Copy out the items from the line with "range (404, 325)" up to and including the line with "keep [189, 405]", keeping every character as it is.

··· Data for this exercise ···

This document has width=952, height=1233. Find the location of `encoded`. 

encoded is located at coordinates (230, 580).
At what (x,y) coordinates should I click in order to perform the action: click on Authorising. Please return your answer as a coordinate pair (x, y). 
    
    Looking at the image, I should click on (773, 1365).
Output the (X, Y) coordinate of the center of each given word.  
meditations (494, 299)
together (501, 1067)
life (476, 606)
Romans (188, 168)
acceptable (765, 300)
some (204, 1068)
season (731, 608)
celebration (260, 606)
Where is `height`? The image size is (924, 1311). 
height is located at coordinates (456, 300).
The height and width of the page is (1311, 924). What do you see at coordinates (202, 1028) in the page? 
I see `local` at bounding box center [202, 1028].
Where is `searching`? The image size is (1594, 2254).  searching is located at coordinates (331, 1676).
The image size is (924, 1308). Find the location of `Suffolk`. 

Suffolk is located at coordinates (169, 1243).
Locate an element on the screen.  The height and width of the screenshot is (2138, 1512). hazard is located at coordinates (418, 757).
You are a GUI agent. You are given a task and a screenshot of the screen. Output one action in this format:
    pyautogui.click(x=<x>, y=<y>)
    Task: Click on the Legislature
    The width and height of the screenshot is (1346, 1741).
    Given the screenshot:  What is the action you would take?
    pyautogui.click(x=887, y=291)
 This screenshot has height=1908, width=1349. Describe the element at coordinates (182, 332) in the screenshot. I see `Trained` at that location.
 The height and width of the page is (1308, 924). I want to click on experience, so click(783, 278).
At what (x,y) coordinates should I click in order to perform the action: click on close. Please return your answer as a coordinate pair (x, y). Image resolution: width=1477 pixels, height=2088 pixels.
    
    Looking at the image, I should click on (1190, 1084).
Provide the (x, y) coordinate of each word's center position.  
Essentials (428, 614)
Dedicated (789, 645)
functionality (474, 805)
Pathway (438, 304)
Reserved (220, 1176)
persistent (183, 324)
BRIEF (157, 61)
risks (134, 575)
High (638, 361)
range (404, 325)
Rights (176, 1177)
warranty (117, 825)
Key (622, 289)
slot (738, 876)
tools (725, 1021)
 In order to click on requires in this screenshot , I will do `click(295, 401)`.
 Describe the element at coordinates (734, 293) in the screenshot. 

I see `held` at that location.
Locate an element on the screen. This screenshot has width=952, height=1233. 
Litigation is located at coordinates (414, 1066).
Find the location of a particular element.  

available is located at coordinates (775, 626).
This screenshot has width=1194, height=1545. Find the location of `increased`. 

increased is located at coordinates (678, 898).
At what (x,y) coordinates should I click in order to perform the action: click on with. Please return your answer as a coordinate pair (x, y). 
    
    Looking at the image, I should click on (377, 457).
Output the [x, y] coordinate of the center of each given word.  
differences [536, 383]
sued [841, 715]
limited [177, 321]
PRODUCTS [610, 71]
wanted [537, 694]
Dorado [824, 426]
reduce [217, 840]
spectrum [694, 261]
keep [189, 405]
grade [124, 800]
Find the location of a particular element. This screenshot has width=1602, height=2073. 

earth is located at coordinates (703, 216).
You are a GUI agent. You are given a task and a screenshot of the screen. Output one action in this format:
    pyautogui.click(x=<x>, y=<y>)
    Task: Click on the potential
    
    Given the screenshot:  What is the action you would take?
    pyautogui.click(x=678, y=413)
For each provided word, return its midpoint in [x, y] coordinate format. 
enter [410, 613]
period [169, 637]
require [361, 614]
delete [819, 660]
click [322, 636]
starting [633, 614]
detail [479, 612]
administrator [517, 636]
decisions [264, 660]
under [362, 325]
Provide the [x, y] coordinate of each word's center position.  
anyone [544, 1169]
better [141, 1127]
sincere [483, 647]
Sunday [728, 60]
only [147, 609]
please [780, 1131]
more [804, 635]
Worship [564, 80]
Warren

···

**Response**.
range (404, 325)
Rights (176, 1177)
warranty (117, 825)
Key (622, 289)
slot (738, 876)
tools (725, 1021)
 In order to click on requires in this screenshot , I will do `click(295, 401)`.
 Describe the element at coordinates (734, 293) in the screenshot. 

I see `held` at that location.
Locate an element on the screen. This screenshot has width=952, height=1233. 
Litigation is located at coordinates (414, 1066).
Find the location of a particular element.  

available is located at coordinates (775, 626).
This screenshot has width=1194, height=1545. Find the location of `increased`. 

increased is located at coordinates (678, 898).
At what (x,y) coordinates should I click in order to perform the action: click on with. Please return your answer as a coordinate pair (x, y). 
    
    Looking at the image, I should click on (377, 457).
Output the [x, y] coordinate of the center of each given word.  
differences [536, 383]
sued [841, 715]
limited [177, 321]
PRODUCTS [610, 71]
wanted [537, 694]
Dorado [824, 426]
reduce [217, 840]
spectrum [694, 261]
keep [189, 405]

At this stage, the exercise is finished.